A Smithers family is hoping a benefit concert this weekend at Della Herman Theatre will build a dormitory for a girls school in Kenya.
Karen and Jack Love, and their children Jordyn and Simon, got involved with the Kenyan Samburu Girls Foundation through Karen’s role as ambassador for the charity Kenyan Child Guardian Foundation (KCGF) and her work with a specials needs school in Migwani, Kenya.
The Samburu Girls Foundation rescues girls from child marriage, abuse and female genital mutilation, practices that are illegal in Kenya, but nevertheless widespread, Karen said.
“I think it’s important to note it’s not a Western charity coming in and changing cultural practices,” Karen said. “It is a woman who’s name is Dr. Josephine Kulea, who is a Samburu woman who has this foundation; she just elicits well-wishers from across the world and she has some really big ones.”
These include Arizona University and IBM.
The concert this Saturday features violinists Simone Hug and Lydia Wunderlich; Sharon Carrington’s acapella group Mint Julep; and the Monica Kapelar dance troupe. Tickets are $20. Proceeds will go to the Samburu Girls Foundation and Karen is hoping businesses will step up to augment the fundraising effort.

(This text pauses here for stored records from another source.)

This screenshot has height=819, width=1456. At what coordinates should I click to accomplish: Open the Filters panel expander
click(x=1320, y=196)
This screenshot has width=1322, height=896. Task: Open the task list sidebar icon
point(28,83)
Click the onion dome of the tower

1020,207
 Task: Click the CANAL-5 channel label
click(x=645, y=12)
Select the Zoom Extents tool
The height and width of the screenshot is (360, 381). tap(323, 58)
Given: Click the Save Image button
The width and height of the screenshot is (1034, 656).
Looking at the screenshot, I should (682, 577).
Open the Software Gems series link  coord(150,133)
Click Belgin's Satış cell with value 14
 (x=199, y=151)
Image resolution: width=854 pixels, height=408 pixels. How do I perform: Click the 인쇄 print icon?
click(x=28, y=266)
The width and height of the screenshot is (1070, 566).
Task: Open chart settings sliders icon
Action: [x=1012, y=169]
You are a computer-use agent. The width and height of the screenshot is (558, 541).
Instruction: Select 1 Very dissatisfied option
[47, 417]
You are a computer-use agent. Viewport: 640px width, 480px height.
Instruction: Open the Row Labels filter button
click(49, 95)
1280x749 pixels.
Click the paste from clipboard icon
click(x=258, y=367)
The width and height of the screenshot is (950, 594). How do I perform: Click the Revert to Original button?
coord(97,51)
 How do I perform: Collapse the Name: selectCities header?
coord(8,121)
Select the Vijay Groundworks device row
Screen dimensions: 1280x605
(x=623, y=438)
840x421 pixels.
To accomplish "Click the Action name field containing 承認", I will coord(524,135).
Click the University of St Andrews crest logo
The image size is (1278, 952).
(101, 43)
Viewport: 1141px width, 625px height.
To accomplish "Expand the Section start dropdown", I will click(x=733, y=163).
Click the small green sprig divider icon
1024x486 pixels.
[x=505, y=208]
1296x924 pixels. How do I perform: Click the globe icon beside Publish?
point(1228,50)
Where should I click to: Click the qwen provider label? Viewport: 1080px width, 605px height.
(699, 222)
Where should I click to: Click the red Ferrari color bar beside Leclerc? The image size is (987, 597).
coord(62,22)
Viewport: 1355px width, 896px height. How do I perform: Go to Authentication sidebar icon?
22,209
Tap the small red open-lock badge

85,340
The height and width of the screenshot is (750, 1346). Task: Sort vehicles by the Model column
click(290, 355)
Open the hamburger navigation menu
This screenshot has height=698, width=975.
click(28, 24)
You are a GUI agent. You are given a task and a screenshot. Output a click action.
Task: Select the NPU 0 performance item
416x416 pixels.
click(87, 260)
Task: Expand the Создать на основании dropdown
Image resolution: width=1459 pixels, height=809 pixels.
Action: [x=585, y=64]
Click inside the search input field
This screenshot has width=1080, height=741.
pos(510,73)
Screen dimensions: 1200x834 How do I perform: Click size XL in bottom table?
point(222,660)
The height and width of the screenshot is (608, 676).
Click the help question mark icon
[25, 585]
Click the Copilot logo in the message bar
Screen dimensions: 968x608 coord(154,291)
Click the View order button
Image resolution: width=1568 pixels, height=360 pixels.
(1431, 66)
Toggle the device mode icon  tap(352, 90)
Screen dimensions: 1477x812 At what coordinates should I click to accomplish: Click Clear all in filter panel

“We’re asking for corporate donations to match our personal donations for the Samburu Girls Foundation benefit concert,” she said.
Special needs trip
The Loves recently spent two months in Kenya where Karen was involved in teacher training at the Migwani Special Needs School, and where they visited the Samburu girls school.
“It was really amazing,” she said. “The school system is very, very different, a lot of rote learning and standardized tests. That’s why my teaching there is kind of expanding their teaching practice to be more like Western practices where we’re trying to teach kids to be more critical thinkers.”
Jack worked on building a new classroom at the Migwani Special Needs School — for which the family raised $5,500 — while Jordyn and Simon attended school in the mornings. In the afternoons, the Love kids worked with the special needs children at the school while Karen worked with the teachers and Jack continued the build.
“I just feel it’s really important to expose my kids who live in this world [where] we have everything, to that culture where they don’t have nearly as much, especially with the special needs [kids]. I think that those kids have really tragic lives sometimes and we can bring a lot of joy to them.”
She said attitudes toward people with special needs are slowly changing in the African country.
“The special needs kids have started in a space where they weren’t really even recognized as human beings, hidden away, considered a curse from God, and now they’re allowed to go on field trips,” she said, adding they still face stigma.
On a field trip this year, some of the kids weren’t allowed to go into a tea factory because of their conditions.
Although Jordyn and Simon attended classes in Kenya, they didn’t get Canadian school credits for their school work there, which meant they had to do a bit of catch-up when they got back. Karen said their Smithers teachers went out of their way to help.
“Their schools were fantastic,” she said. [Jordyn]’s teachers for the first semester just gave her projects that she could do while she was there and hand those projects in, and then, her science teacher actually just devoted her lunch hours for Jordyn to be able to catch up.”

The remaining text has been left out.